> _Collected data entries_:
[Start]

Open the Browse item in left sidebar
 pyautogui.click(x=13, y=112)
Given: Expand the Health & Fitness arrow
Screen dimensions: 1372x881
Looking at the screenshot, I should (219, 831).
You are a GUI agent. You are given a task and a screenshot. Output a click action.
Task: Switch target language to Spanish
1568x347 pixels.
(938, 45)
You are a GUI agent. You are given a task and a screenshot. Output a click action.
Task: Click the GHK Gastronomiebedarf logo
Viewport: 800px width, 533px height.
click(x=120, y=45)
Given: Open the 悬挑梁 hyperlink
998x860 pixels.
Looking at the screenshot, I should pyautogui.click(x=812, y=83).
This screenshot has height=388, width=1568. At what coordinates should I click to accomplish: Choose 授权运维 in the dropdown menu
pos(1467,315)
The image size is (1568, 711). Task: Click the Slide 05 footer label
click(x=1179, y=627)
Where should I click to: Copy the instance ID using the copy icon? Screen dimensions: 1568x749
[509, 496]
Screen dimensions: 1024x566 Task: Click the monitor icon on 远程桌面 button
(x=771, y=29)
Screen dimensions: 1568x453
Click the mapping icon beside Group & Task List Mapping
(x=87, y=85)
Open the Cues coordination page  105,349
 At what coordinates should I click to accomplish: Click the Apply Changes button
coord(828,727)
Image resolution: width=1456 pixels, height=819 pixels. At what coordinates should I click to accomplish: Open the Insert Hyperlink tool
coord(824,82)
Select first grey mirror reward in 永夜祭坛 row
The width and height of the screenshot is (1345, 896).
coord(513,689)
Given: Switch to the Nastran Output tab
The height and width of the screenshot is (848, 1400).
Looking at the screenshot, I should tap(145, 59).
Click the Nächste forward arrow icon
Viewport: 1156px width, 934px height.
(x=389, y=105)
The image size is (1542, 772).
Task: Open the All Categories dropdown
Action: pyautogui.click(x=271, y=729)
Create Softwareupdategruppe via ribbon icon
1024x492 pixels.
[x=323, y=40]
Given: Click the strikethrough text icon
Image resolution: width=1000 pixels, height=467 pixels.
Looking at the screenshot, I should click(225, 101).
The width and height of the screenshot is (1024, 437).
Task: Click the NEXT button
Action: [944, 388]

[End]

> _THE TASK_: Format the records from the start up to and including the line with "[x=323, y=40]" as a Markdown table with the columns Row and Line. Number each row and omit blank lines.

> _EXERCISE ANSWER_:
| Row | Line |
|---|---|
| 1 | Open the Browse item in left sidebar |
| 2 |  pyautogui.click(x=13, y=112) |
| 3 | Given: Expand the Health & Fitness arrow |
| 4 | Screen dimensions: 1372x881 |
| 5 | Looking at the screenshot, I should (219, 831). |
| 6 | You are a GUI agent. You are given a task and a screenshot. Output a click action. |
| 7 | Task: Switch target language to Spanish |
| 8 | 1568x347 pixels. |
| 9 | (938, 45) |
| 10 | You are a GUI agent. You are given a task and a screenshot. Output a click action. |
| 11 | Task: Click the GHK Gastronomiebedarf logo |
| 12 | Viewport: 800px width, 533px height. |
| 13 | click(x=120, y=45) |
| 14 | Given: Open the 悬挑梁 hyperlink |
| 15 | 998x860 pixels. |
| 16 | Looking at the screenshot, I should pyautogui.click(x=812, y=83). |
| 17 | This screenshot has height=388, width=1568. At what coordinates should I click to accomplish: Choose 授权运维 in the dropdown menu |
| 18 | pos(1467,315) |
| 19 | The image size is (1568, 711). Task: Click the Slide 05 footer label |
| 20 | click(x=1179, y=627) |
| 21 | Where should I click to: Copy the instance ID using the copy icon? Screen dimensions: 1568x749 |
| 22 | [509, 496] |
| 23 | Screen dimensions: 1024x566 Task: Click the monitor icon on 远程桌面 button |
| 24 | (x=771, y=29) |
| 25 | Screen dimensions: 1568x453 |
| 26 | Click the mapping icon beside Group & Task List Mapping |
| 27 | (x=87, y=85) |
| 28 | Open the Cues coordination page  105,349 |
| 29 |  At what coordinates should I click to accomplish: Click the Apply Changes button |
| 30 | coord(828,727) |
| 31 | Image resolution: width=1456 pixels, height=819 pixels. At what coordinates should I click to accomplish: Open the Insert Hyperlink tool |
| 32 | coord(824,82) |
| 33 | Select first grey mirror reward in 永夜祭坛 row |
| 34 | The width and height of the screenshot is (1345, 896). |
| 35 | coord(513,689) |
| 36 | Given: Switch to the Nastran Output tab |
| 37 | The height and width of the screenshot is (848, 1400). |
| 38 | Looking at the screenshot, I should tap(145, 59). |
| 39 | Click the Nächste forward arrow icon |
| 40 | Viewport: 1156px width, 934px height. |
| 41 | (x=389, y=105) |
| 42 | The image size is (1542, 772). |
| 43 | Task: Open the All Categories dropdown |
| 44 | Action: pyautogui.click(x=271, y=729) |
| 45 | Create Softwareupdategruppe via ribbon icon |
| 46 | 1024x492 pixels. |
| 47 | [x=323, y=40] |